According to the latest Globe and Mail Report on Business survey on executive compensation, Canadian CEOs “took home an average of about 8.3 percent more in 2003 than in 2002,” which includes “all forms of compensation, such as gains from exercising stock options.” With “Canada’s benchmark S&P/TSX index up 24 percent” and profits “climbing an average of 107 percent” last year, many would say that shareholders received fair value for the dollars invested in rewarding top executives. Nevertheless, the controversy surrounding executive compensation continues unabated.
The major reason for that controversy, excessive and at times inappropriate compensation, is why a new era has arrived in executive compensation. As the articles in this issue of the Ivey Business Journal illustrate, the notion that executive compensation should be linked to company performance has finally become a reality. By actively questioning why and how executives are compensated, shareholders are largely responsible for this new reality.

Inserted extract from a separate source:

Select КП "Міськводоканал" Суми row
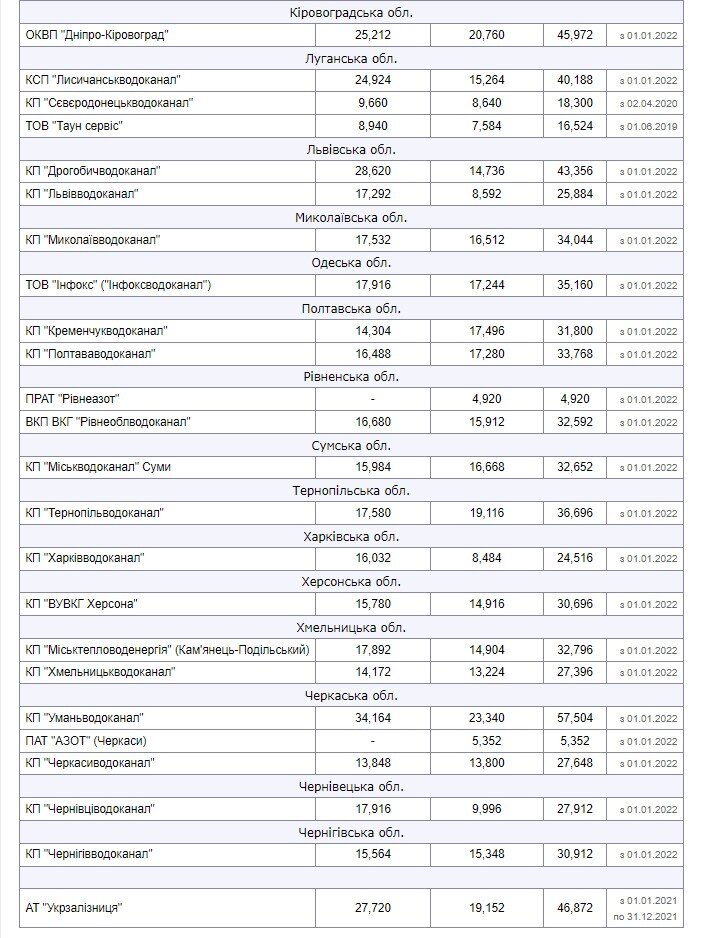click(105, 466)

Essentially, I believe that executive compensation systems must accomplish three vital goals. The first is ensuring that executives are rewarded not simply for meeting quarterly or annual targets, but for their long-term track record in creating wealth for shareholders.
Stock options, the traditional incentives for securing long-term growth, have come under attack. But as Jeff Kozan and Claude Belanger point out, changes to stock options plans, such as shorter option terms to reduce windfall gains or longer vesting periods to encourage executive retention, can address shareholder concerns. Restricted shares or share units, which track share value and are settled at the end of a performance period, are another viable option.
The second goal is to make sure that compensation reflects market realities. As Mark Van Clieaf explains, “not all CEO roles are created equal”. His “Level of Work” framework advocates that executive compensation be based on a comparative analysis of the job’s complexity in terms of innovation, assets and stakeholders as well as its strategic and decision-making accountability. Thirdly, executive compensation programs must be transparent to shareholders. As Mark Anson, et al of CalPERS, point out, “Investors should not be forced to decipher the minutia of a proxy statement to figure out the compensation of key executives.” I believe that if investors had clear information about how compensation is awarded and how it matches performance, much of the shareholder angst concerning CEO pay would dissipate.
Effective long-term incentives, market-based compensation, and clear compensation information are critical to regaining the respect that most Canadians CEOs deserve for exceptional performance. Equally critical, these will help ensure that corporate Canada retains its valuable executive talent. And as Ray Murrill and Mike Caputo write, “Imagine how much more productive our country would be if executive pay was working like it should in every organization.”